----- Supplied records -----

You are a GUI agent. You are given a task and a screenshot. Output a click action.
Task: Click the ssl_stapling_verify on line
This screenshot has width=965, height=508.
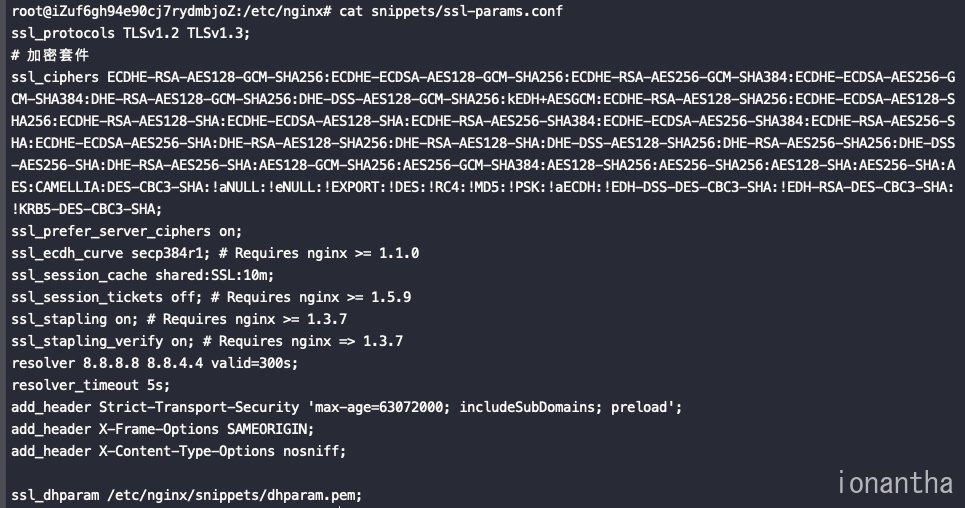pos(103,341)
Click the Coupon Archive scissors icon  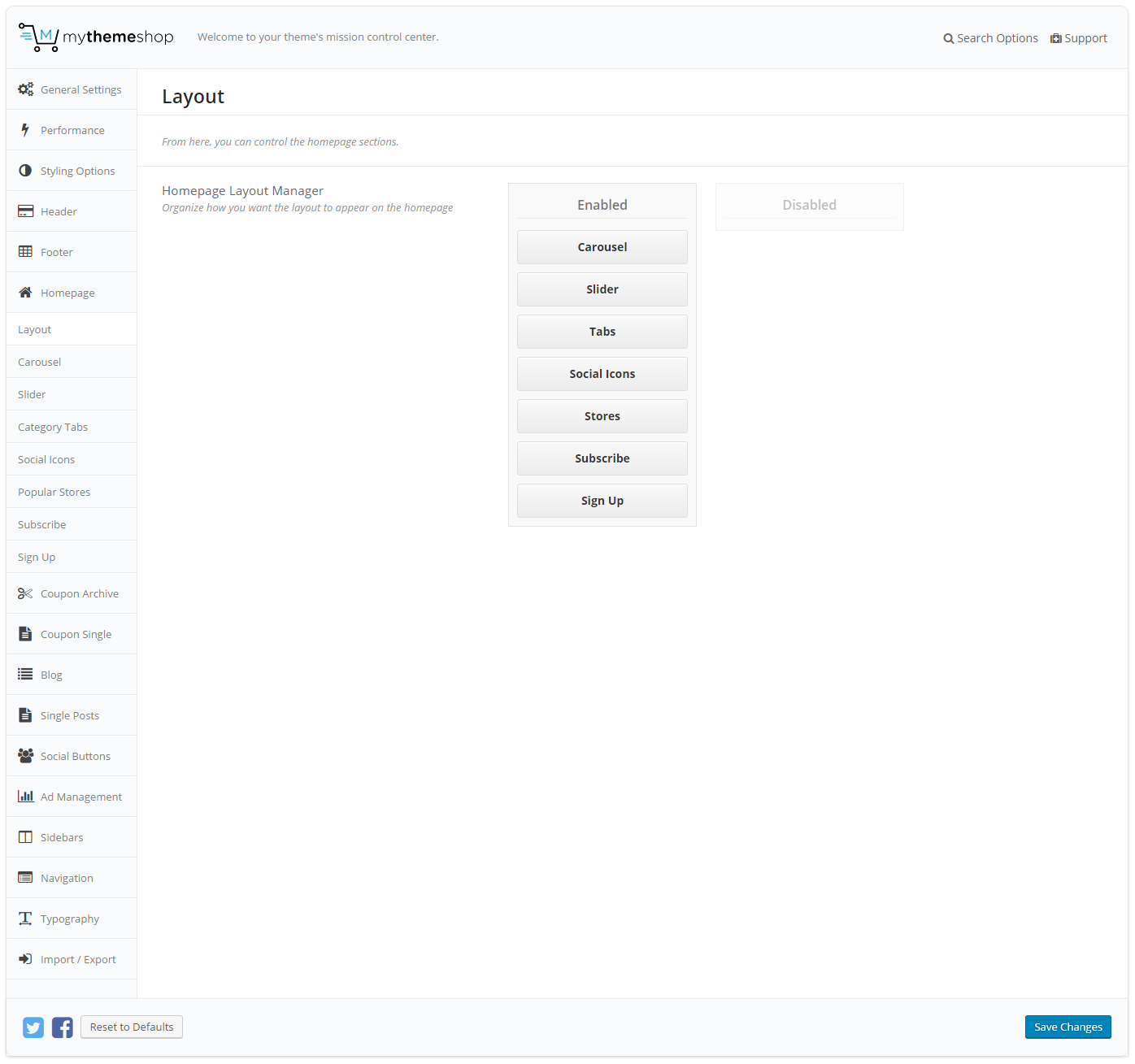(x=25, y=593)
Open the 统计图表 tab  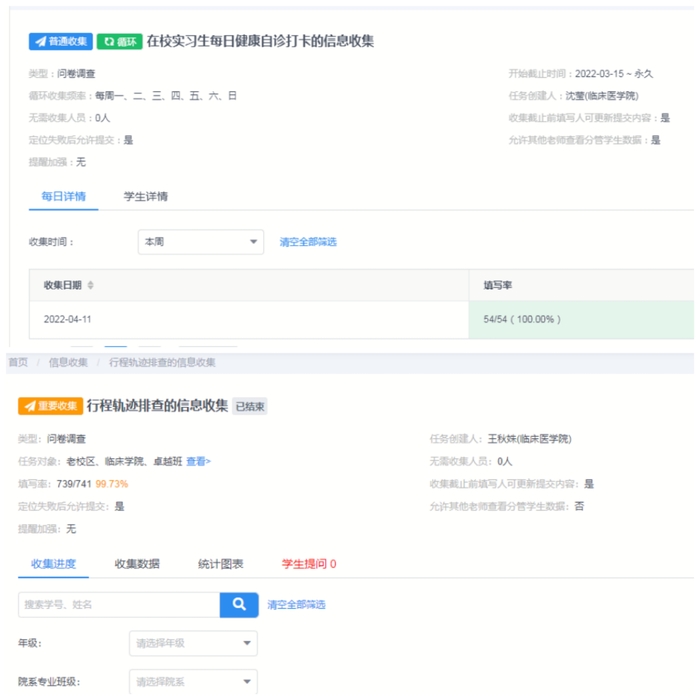point(221,564)
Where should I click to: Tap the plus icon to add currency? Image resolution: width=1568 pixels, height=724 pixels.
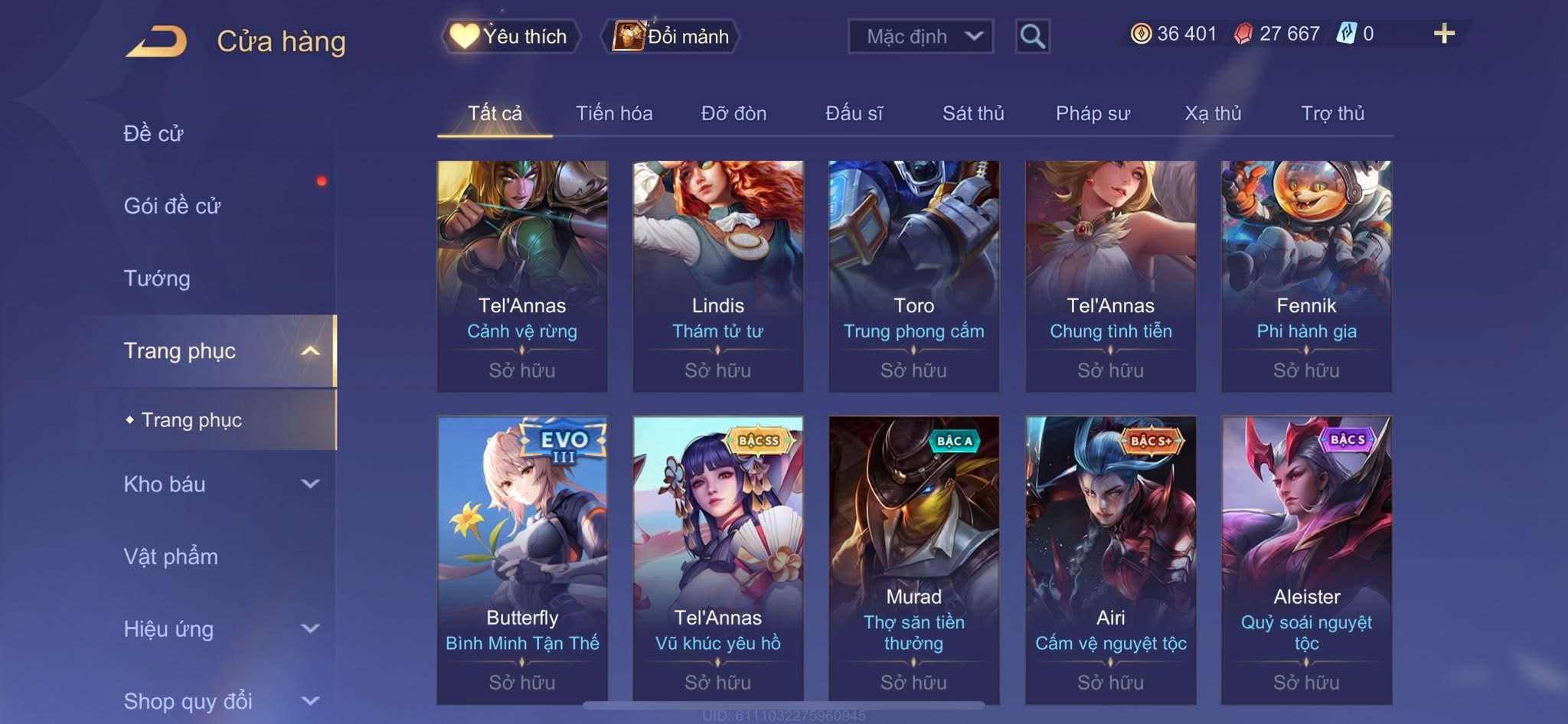(x=1444, y=34)
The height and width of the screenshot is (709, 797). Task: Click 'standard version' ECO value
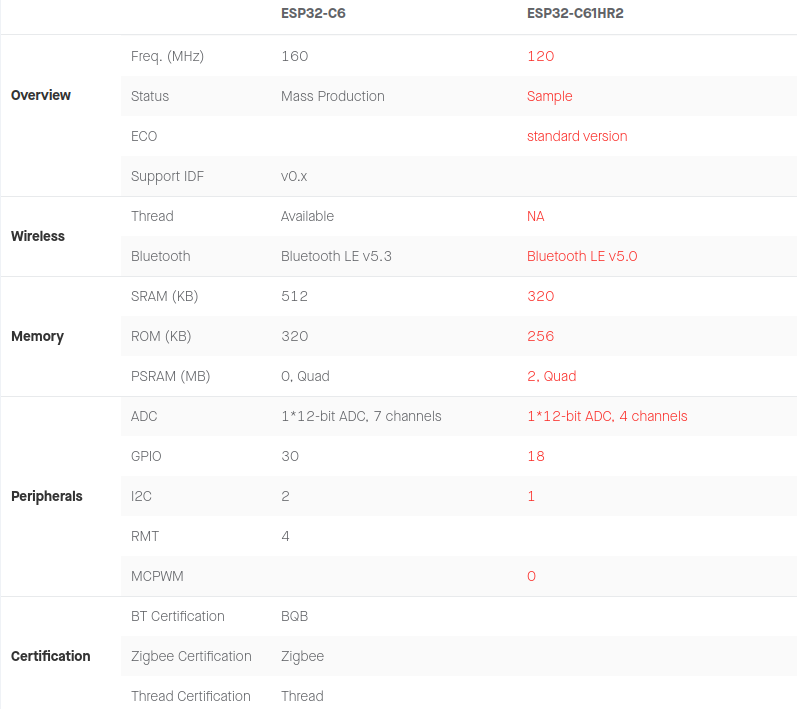(x=577, y=136)
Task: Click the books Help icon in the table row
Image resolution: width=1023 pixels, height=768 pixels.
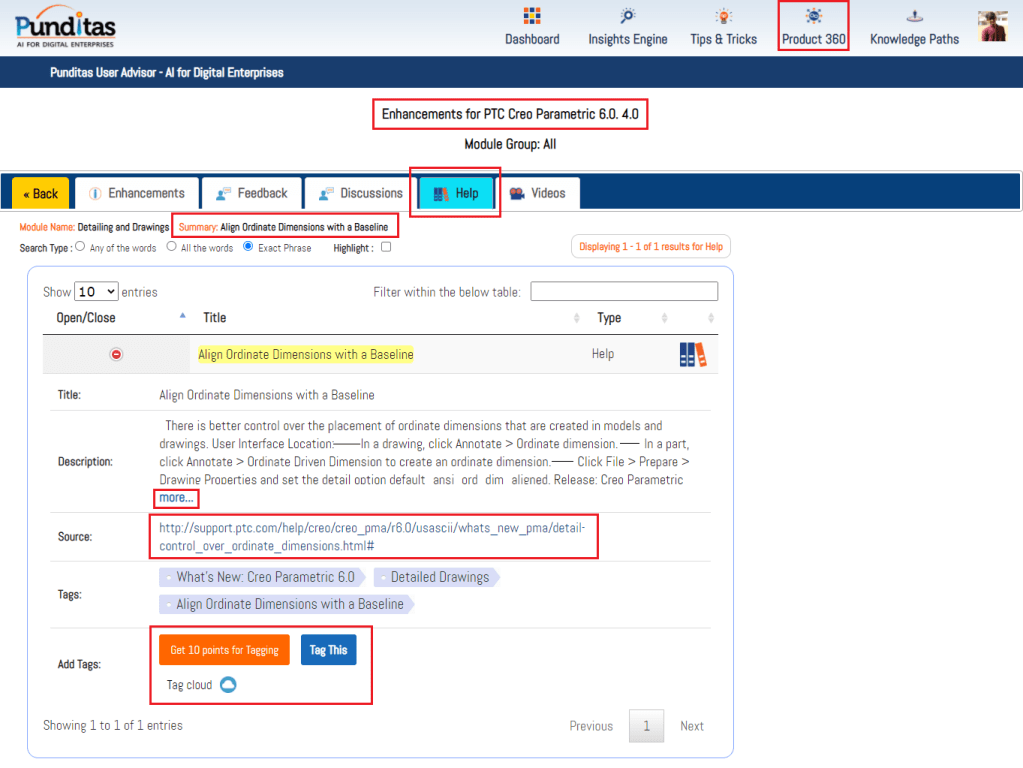Action: pos(692,355)
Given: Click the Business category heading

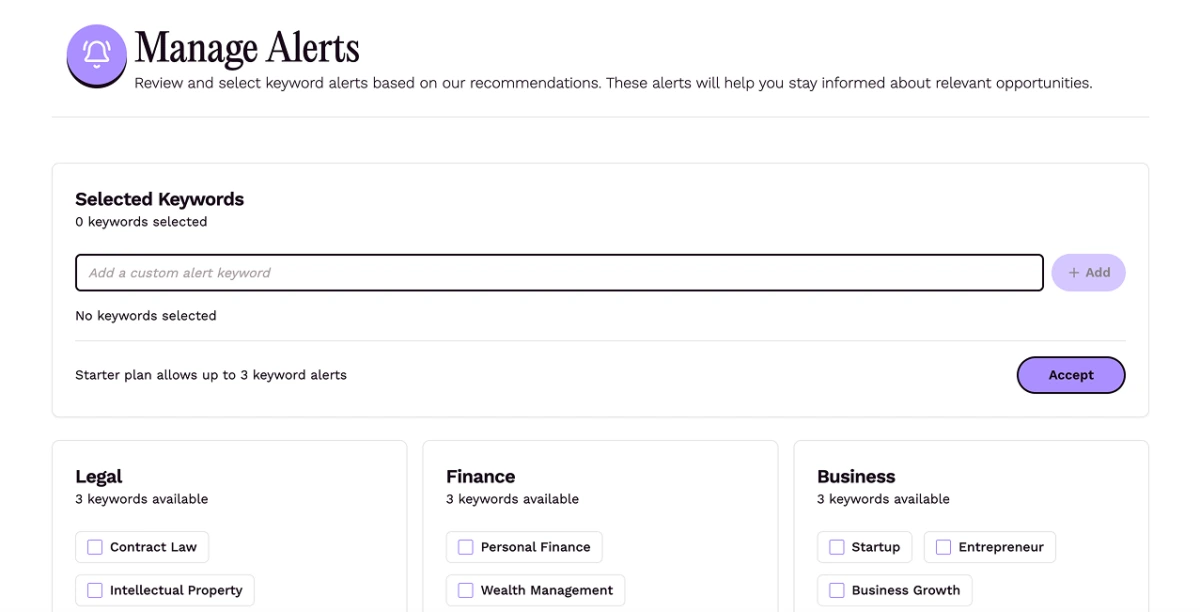Looking at the screenshot, I should [x=855, y=476].
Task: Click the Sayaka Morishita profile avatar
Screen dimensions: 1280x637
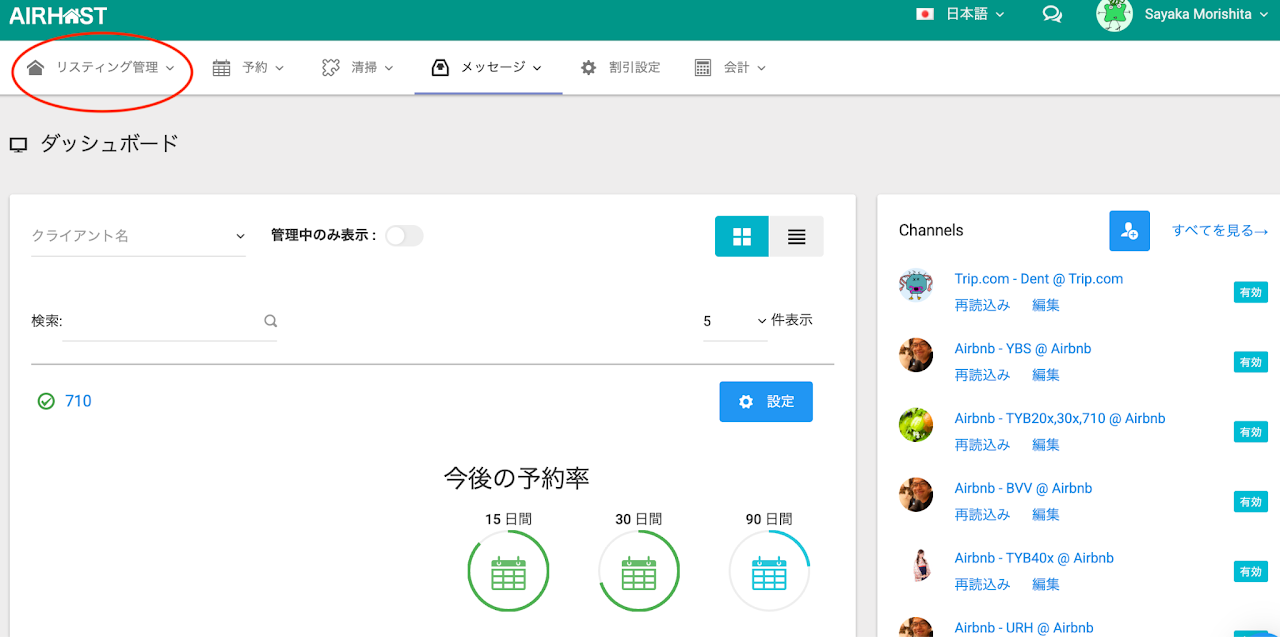Action: coord(1114,14)
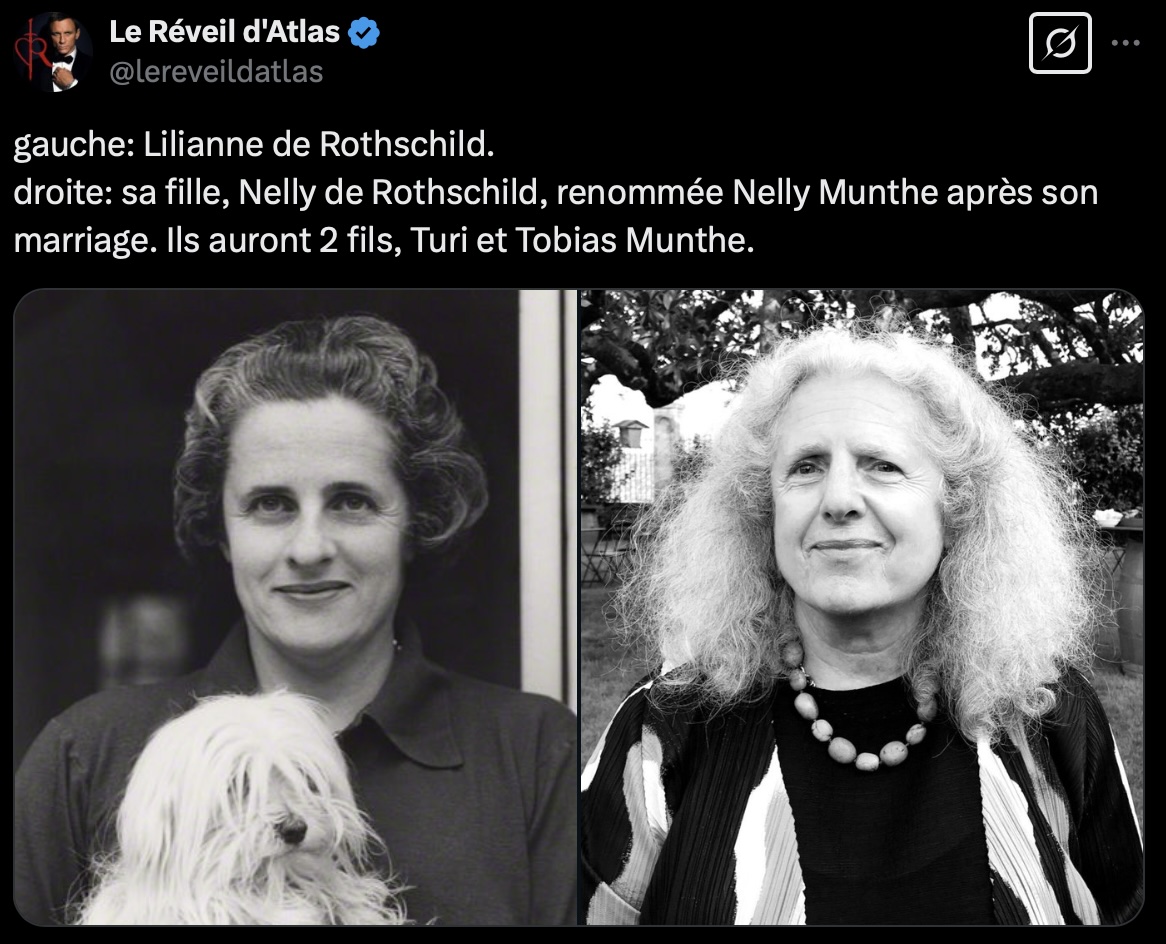Click the dog's black nose
1166x944 pixels.
pos(291,829)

-----

Problem statement: There should be an exact restatement of the lines from the line with "Image resolution: width=1023" through the last line of the entries above, and no pictures in it.

Answer section:
Image resolution: width=1023 pixels, height=768 pixels.
Action: pos(692,355)
Given: Click the Business category heading

Looking at the screenshot, I should [x=855, y=476].
Task: Click the Sayaka Morishita profile avatar
Screen dimensions: 1280x637
Action: coord(1114,14)
Click the dog's black nose
1166x944 pixels.
pos(291,829)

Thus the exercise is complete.